HiNoVa: A Novel Open-Set Detection Method for Automating RF Device Authentication
This addresses the problem of unauthorized network access in wireless security, offering a domain-specific solution for RF data, though it appears incremental as it adapts existing deep learning techniques to a new data type.
The paper tackles open-set detection for RF device authentication by introducing a CNN-LSTM based method that leverages hidden state patterns, achieving significant improvements in Area Under the Precision-Recall Curve on LoRa, Wireless-WiFi, and Wired-WiFi datasets.
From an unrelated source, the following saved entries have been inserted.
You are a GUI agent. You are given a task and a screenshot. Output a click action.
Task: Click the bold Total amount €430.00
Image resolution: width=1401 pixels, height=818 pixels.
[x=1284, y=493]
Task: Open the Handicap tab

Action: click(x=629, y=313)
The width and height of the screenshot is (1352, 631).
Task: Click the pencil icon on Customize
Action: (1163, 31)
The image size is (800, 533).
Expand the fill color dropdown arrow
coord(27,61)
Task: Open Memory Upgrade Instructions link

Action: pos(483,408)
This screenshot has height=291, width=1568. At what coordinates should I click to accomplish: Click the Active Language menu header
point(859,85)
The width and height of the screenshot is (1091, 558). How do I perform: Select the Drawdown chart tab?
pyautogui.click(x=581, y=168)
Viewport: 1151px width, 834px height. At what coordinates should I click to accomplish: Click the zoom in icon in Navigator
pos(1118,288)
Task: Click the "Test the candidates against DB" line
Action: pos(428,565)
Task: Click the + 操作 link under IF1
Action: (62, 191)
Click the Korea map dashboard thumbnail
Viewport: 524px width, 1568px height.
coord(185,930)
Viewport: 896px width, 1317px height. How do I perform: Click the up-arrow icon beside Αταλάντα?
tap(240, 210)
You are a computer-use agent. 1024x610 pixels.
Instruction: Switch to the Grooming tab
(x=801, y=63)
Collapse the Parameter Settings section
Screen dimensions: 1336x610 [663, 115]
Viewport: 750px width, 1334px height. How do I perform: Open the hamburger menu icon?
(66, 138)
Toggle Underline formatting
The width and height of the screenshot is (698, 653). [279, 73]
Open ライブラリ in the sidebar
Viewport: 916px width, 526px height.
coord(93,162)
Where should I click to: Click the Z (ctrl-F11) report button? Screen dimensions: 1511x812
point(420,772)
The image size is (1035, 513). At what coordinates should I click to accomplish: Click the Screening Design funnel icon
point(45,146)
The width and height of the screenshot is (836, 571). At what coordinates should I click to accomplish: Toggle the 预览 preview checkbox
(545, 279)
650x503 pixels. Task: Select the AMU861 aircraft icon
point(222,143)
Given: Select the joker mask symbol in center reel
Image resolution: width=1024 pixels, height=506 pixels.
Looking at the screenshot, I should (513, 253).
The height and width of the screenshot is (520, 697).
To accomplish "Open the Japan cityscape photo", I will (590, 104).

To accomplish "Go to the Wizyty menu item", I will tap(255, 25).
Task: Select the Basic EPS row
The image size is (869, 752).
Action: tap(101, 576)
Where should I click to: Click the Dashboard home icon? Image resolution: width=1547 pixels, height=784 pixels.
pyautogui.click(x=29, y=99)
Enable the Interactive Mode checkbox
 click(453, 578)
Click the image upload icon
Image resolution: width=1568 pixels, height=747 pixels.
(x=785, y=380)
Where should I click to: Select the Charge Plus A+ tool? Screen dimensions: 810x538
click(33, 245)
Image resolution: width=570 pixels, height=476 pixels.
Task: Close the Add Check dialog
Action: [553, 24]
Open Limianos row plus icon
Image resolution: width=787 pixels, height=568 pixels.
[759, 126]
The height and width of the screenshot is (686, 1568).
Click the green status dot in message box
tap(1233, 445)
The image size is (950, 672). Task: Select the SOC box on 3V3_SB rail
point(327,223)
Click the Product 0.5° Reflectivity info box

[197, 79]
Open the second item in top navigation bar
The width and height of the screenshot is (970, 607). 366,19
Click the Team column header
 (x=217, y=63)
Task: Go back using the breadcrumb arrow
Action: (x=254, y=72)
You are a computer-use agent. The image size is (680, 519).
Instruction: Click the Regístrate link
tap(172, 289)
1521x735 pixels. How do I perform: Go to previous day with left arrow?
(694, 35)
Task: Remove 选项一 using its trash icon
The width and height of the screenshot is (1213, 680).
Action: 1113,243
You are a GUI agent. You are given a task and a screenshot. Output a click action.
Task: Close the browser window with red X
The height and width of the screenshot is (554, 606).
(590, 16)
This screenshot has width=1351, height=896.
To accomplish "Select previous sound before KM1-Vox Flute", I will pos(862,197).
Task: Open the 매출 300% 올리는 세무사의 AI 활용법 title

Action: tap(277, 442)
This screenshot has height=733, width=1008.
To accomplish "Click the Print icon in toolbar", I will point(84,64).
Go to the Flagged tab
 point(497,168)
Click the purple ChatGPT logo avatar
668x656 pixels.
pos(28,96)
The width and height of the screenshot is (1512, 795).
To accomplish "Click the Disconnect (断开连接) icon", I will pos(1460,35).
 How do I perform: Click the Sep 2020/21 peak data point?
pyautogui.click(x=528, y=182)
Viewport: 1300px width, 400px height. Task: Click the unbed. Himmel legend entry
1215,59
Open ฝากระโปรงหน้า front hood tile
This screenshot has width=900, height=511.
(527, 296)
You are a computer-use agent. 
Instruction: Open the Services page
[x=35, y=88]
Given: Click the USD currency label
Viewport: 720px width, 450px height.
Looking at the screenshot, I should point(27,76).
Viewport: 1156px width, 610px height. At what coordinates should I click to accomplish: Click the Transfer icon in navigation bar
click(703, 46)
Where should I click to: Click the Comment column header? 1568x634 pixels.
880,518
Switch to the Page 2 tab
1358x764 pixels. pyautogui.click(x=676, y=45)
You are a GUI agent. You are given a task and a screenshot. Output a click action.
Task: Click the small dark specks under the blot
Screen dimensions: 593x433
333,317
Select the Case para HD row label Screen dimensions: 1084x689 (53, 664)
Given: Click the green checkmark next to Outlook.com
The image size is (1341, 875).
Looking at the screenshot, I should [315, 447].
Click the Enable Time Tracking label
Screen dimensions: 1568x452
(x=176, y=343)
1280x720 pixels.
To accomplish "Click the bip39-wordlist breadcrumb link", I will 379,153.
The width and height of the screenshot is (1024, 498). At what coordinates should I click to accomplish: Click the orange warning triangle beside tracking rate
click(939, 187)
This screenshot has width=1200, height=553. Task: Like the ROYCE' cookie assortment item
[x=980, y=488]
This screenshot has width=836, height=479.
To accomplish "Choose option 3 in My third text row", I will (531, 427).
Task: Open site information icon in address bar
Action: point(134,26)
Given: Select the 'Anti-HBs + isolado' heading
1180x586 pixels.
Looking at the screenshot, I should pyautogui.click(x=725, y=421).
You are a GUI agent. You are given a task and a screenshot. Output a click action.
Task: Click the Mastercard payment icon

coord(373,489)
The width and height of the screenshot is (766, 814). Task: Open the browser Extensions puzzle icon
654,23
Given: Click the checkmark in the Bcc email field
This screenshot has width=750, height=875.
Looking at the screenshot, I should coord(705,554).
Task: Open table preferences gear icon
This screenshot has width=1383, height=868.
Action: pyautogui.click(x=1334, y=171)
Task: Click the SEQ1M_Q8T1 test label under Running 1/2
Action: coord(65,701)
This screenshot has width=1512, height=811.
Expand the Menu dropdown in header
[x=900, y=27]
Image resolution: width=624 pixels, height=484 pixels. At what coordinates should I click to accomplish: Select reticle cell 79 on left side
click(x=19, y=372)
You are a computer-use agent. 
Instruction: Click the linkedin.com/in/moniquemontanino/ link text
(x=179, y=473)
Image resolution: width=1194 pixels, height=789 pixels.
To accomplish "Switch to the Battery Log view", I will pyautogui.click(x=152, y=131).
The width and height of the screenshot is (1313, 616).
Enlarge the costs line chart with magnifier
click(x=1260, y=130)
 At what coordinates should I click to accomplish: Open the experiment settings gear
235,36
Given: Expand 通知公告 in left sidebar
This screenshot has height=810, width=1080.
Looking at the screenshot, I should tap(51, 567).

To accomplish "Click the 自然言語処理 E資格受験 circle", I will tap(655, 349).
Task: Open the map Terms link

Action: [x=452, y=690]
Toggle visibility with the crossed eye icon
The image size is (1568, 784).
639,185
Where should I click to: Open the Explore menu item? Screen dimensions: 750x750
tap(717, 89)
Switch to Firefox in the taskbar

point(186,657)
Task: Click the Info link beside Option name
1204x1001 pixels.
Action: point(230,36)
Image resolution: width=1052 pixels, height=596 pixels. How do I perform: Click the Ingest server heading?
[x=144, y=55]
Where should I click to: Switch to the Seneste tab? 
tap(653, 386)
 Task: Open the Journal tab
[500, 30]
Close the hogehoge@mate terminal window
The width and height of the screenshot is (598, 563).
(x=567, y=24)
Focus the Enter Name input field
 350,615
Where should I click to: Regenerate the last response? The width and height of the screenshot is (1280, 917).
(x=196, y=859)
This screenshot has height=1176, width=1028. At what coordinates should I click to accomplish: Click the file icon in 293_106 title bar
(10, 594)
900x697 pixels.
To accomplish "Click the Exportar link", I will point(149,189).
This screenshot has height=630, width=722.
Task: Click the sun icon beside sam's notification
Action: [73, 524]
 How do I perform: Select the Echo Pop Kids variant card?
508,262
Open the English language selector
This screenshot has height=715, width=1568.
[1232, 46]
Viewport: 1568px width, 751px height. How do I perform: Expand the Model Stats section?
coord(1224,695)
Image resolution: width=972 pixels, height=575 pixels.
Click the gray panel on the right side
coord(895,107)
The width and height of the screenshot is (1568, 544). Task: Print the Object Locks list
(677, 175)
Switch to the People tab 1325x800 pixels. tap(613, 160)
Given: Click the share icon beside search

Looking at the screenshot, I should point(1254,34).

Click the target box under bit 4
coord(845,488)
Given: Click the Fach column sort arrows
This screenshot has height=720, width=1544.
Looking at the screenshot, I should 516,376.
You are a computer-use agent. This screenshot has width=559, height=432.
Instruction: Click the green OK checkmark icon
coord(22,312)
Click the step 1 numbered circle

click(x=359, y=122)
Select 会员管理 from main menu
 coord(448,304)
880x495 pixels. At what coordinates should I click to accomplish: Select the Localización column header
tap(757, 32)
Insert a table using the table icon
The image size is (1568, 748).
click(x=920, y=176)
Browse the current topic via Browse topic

New capabilities in wireless network security have been enabled by deep learning, which leverages patterns in radio frequency (RF) data to identify and authenticate devices. Open-set detection is an area of deep learning that identifies samples captured from new devices during deployment that were not part of the training set. Past work in open-set detection has mostly been applied to independent and identically distributed data such as images. In contrast, RF signal data present a unique set of challenges as the data forms a time series with non-linear time dependencies among the samples. We introduce a novel open-set detection approach based on the patterns of the hidden state values within a Convolutional Neural Network (CNN) Long Short-Term Memory (LSTM) model. Our approach greatly improves the Area Under the Precision-Recall Curve on LoRa, Wireless-WiFi, and Wired-WiFi datasets, and hence, can be used successfully to monitor and control unauthorized network access of wireless devices.